How do you rate your leader against this quality?
15. / Transparency
To be transparent means to be honest and to be easily understood. It also means the duty to account to those with a legitimate interest, for instance the electorate who are affected by your leadership. Being transparent implies that a leader is open about his or her take on women’s empowerment in society.
How do you rate your leader against this quality?
16. / Accountability
Accountability is the obligation to demonstrate and take responsibility for performance in light of agreed expectations.While responsibility is the obligation to act; accountability is the obligation to answer for an action. Good leaders for instance should be answerable when by 2015 we do not have 50 percent representation of women in cabinet, parliament and local government.
How do you rate your leader against this quality?
17. / Responsiveness
Responsive leadership means taking responsibility for quality outcomes and being responsive to the needs of women and men. Such a leader shows profound awareness of existing problems and anticipates problems that are still emerging. To this end, a good leader should be responsive to the needs of women who are still oppressed and can barely access economic resources to bail them out of poverty. A good leader gives women the hope that their situation is not permanent.
How do you rate your leader against this quality?
18. / Innovativeness
Innovative leadership is about finding new ways of doing things and being open to new ideas. When there is fatigue around issues of gender equality, a good leader should find and promote new ways of attaining this ideal.
How do you rate your leader against this quality?

Items from a dataset
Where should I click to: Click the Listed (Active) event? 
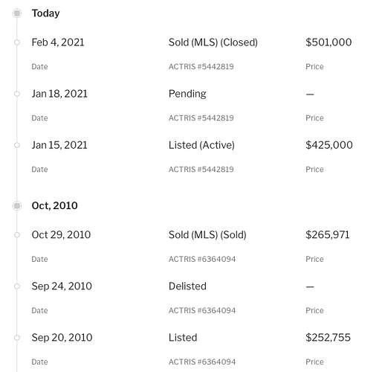coord(201,145)
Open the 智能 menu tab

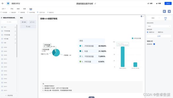click(31, 9)
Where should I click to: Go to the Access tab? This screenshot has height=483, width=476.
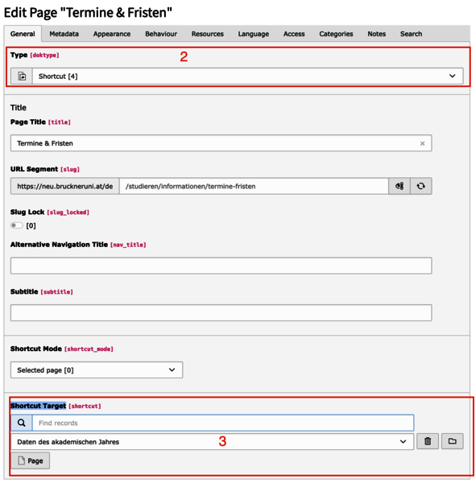(x=294, y=34)
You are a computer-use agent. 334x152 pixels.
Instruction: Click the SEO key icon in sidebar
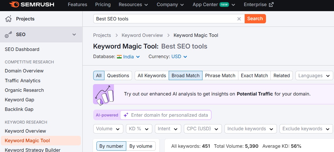click(x=9, y=34)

#### DIRECTIONS:
Reproduce word for word the part of the passage on leadership qualities starting at "17. / Responsiveness" and ending at "is not permanent.".

#### RESULT OF THIS TASK:
17. / Responsiveness
Responsive leadership means taking responsibility for quality outcomes and being responsive to the needs of women and men. Such a leader shows profound awareness of existing problems and anticipates problems that are still emerging. To this end, a good leader should be responsive to the needs of women who are still oppressed and can barely access economic resources to bail them out of poverty. A good leader gives women the hope that their situation is not permanent.